Risikofaktoren und Vorsichtsmaßnahmen bei Bohnen

  • Menschen mit einer seltenen genetischen Schwitzstörung wird empfohlen, keine Saubohnen zu essen, da dies potenziell toxische Nebenwirkungen haben kann. Eine der häufigsten Bedrohungen ist die akute hämolytische Anämie, bei der rote Blutkörperchen so schnell zerstört werden, dass Ihr Körper sie nicht einfach ersetzen kann. Der ständige Verlust sauerstofftransportierender roter Blutkörperchen bereitet schließlich die Voraussetzungen für eine Anämie vor. Menschen mit dieser Krankheit haben unzureichende Mengen des Enzyms Glucose-6-Phosphat-Dehydrogenase (G6PD) in ihrem Körper.
  • Säuglinge und Kleinkinder vertragen hohe Bohnendosen aufgrund ihres hohen Ballaststoffgehalts möglicherweise nicht. Fügen Sie Bohnen in kleinen Dosen und als Teil einer ausgewogenen Ernährung hinzu.
  • Der Verzehr von Bohnen als Teil einer gemischten Mahlzeit kann das Risiko von Beschwerden verringern, die durch Blähungen oder Blähungen aufgrund der hohen Menge an Ballaststoffen in Bohnen verursacht werden.
  • Personen, die Monoaminooxidase-Hemmer (MAO-Hemmer) einnehmen, wird aufgrund ihres hohen Tyramingehalts davon abgeraten, Saubohnen zu essen.
    Bohnen enthalten große Mengen an Levodopa (L-Dopa), einer Chemikalie, die die Fähigkeit des Körpers beeinträchtigen kann, Vitamin B6 zu metabolisieren. Daher sollten Menschen, die bereits einen Mangel an diesem lebenswichtigen Nährstoff haben, sich von Bohnen fernhalten, da dies ihren Zustand verschlimmern kann.

letztes Wort

Wie alle anderen Bohnen und Hülsenfrüchte sind Ackerbohnen eine Proteinquelle und liefern essentielle Aminosäuren, die der Körper benötigt. Es gibt viele Ernährungskomponenten der Ackerbohne, die für die verschiedenen gesundheitlichen Vorteile verantwortlich sind, die dieser grünen Hülsenfrucht zugeschrieben werden.

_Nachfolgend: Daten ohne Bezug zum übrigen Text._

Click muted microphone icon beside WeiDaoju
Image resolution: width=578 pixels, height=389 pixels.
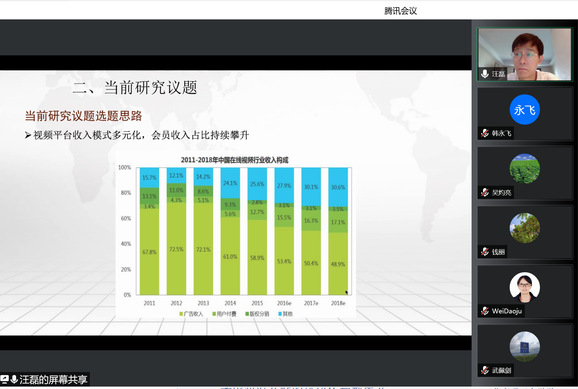click(485, 311)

Achten Sie beim Kauf frischer Bohnen auf die zarten, hellgrünen Schoten, die frisch gereift und gleichmäßig geformt sind. Der Frühling, idealerweise zwischen März und Juni, ist die beste Jahreszeit, um frische Bohnen zu kaufen.

Im Gegensatz zu normalen grünen Bohnen können Bohnen nicht mit ihrer dicken, unverdaulichen Schale gegessen werden. Zum Essen werden die Bohnen geschält, um die dicken Hülsen zu entfernen. Als nächstes müssen die Bohnen blanchiert werden, um die harte Schale weicher zu machen.

Nachdem Sie die Samen entfernt haben, legen Sie sie in eine perforierte Plastiktüte und lagern Sie sie in einem Kühlschrank mit relativ hoher Luftfeuchtigkeit. Am besten gekühlte Bohnen innerhalb der nächsten Woche verbrauchen.